Trigeminal neuralgia (TN) is known as the most serious pain in the world. Intense and recurring pain in the sensory distribution of the trigeminal nerve in the face and surgery are the main treatments for severe patients[1]. The prevalence of the disease varies in different regions, with an average of 12 to 29 people per 100,000 people globally and as high as 56 people per 100,000 people according to a survey of six major cities in China. TN greatly affects patients’ quality of life and often leads to emotional disorders and physical health problems [2–4].
Theoretically, TN can be divided into classic types if vascular is found on the trigeminus, and immediate analgesia can be expected after vascular decompression surgery[5]. Bendtsen reported on 5149 patients with classic TN who underwent microvascular decompression (MVD) surgery and were followed for 3 to 11 years; the authors found that the pain cure rate reached 62 to 89% [6, 7]. Alternatively, if there is no vascular compression upon any part of the trigeminus, TN is usually classified as [8–10], and internal neurolysis (IN) surgery is usually performed with satisfactory treatment efficacy. Internal neurolysis (IN) involves longitudinal incision of the intracranial nerve root to achieve nerve micro destruction and is highly effective at curing ITN and significantly reducing the incidence of facial sensory disorders and the degree of numbness [11, 12]; therefore, IN has been gradually accepted by an increasing number of scholars [13–15]. Our research team also used IN to treat ITN and came to similar conclusions [16]. The different characteristics and treatment choices of these diseases are due to their different pathophysiological bases and pathogenesis. At present, the pathophysiological basis of CTN is generally believed to be related mainly to the pressure of blood vessels on the intracranial segment of the trigeminal nerve, which leads to secondary demyelination of the nerve, resulting in abnormal and oversensitive nerve transmission through the production of “ignition”, “short circuit”, “sympathetic nerve excitation” and other effects, thus causing pain attacks [1, 5]. In contrast, the pathophysiological basis and pathogenesis of the ITN are not fully understood and may involve changes in neurons and synapses as well as the involvement of inflammatory and immune responses, among other factors.

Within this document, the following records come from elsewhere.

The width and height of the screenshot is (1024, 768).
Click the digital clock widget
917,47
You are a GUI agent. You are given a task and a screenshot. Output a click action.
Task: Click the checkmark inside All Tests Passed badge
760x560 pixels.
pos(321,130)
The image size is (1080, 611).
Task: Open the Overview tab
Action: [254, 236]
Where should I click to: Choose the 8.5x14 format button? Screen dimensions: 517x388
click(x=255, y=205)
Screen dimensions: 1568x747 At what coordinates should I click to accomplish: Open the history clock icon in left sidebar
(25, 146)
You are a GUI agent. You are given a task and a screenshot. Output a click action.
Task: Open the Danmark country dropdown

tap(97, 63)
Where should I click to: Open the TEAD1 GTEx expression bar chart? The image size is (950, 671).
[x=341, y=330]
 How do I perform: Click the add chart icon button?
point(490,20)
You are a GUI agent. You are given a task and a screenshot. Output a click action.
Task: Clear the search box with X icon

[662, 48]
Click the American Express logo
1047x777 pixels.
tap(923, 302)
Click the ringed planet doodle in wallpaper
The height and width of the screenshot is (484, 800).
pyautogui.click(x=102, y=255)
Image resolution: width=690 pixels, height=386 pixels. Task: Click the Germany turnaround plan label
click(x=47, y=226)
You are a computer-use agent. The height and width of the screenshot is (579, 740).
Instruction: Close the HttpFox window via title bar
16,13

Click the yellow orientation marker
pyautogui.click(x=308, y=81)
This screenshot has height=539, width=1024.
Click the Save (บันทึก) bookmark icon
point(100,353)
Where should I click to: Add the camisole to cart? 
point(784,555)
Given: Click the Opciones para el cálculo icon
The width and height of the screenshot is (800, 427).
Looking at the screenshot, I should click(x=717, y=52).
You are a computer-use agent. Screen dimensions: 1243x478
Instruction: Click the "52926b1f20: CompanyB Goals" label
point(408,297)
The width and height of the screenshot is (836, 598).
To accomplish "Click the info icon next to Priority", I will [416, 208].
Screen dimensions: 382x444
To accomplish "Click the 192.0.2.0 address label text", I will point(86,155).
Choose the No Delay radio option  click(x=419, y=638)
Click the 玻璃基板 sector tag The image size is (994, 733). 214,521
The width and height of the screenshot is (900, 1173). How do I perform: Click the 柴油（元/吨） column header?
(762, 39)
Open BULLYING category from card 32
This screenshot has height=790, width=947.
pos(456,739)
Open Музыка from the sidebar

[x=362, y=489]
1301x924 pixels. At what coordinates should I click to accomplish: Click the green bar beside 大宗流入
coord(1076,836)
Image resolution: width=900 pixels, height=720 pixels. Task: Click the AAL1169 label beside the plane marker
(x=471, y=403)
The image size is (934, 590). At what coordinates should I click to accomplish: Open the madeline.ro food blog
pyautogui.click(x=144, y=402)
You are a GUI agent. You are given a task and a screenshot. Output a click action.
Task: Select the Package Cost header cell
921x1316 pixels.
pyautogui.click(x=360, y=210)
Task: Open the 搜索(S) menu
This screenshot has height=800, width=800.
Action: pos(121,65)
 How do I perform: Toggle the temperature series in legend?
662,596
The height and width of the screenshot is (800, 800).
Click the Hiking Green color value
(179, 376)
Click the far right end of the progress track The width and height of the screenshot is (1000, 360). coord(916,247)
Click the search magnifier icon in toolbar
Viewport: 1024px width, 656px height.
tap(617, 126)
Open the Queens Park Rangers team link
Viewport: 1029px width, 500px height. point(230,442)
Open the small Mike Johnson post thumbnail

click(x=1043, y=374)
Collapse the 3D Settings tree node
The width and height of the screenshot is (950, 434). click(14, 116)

However, the truth is not simple in clinical practice (i.e., severe vascular compression or no vascular space). Clinicians are usually puzzled when they find slight vascular contact because this contact seems unlikely to cause secondary demyelination of the nerve, and a second IN surgery would be inevitable if MVD surgery failed. This condition looks like CTN, but in fact, the blood vessels are most likely just an illusion (“vascular illusion”) and are actually the ITN. It looks like a dilemma. If IN surgery is performed directly, this may mean unnecessary nerve damage, and any nerve damage has its own side effects, such as numbness and chewing dysfunction [16, 17]. If vascular decompression is used, this may mean that the operation fails and a second operation is needed, which is also an injury.
It is difficult to accurately distinguish between the ITN and CTN because of this slight vascular contact with currently available preoperative neuroimaging methods. Therefore, surgical procedures are often performed without any reference but rather according to the doctor’s experience, which may lead to ineffective or unnecessary iatrogenic damage after surgery. In fact, single vascular decompression surgery is usually ineffective, and to avoid the need for a second operation due to ineffective decompression and to improve the success rate of the first operation, IN surgery alone [13] or combined with vascular decompression [15] is often used in clinical treatment. This is clearly due to a lack of helplessness, and more precise methods need to be further developed. Therefore, it is important to establish a novel preoperative predictive evaluation method to accurately distinguish TN patients who have slight vascular contact with the CTN from those with slight vascular contact with the ITN with “vascular illusion”. This approach would be quite helpful in improving the cure rate while ensuring the reduction of iatrogenic injury.
To address this, we need clearly labeled training data, including a group of patients who have been clearly defined as CTN and ITN, as well as poorly classified data (i.e., those with “vascular illusion”). However, as mentioned above, to improve the first success rate and to avoid a second surgery, in previous clinical work, these patients were almost exclusively treated with IN surgery because IN is a kind of radiculotomy. This approach undoubtedly hides a subset of CTN conditions, leaving these patients unlabeled.
To solve this problem, a two-step scheme might be used, and the present study is the first step of the whole process. Here, preoperative MR images that were clearly labeled CTN and ITN were collected to construct a classification model. This approach allows us to reclassify poorly classified patients who have undergone IN, although training data for this poorly classified patient population are lacking in this model. Furthermore, the model provides us with a reference for choosing a relatively more appropriate surgical paradigm for poorly classified surgical candidates. In the future, second, poorly classified patients were labeled “classic” if MVD surgery was successful or “idiopathic” if MVD surgery failed according to the model instructions. Afterwards, as these poorly classified patients were labeled and added to the training dataset of the model, we could constantly improve the model’s classification accuracy.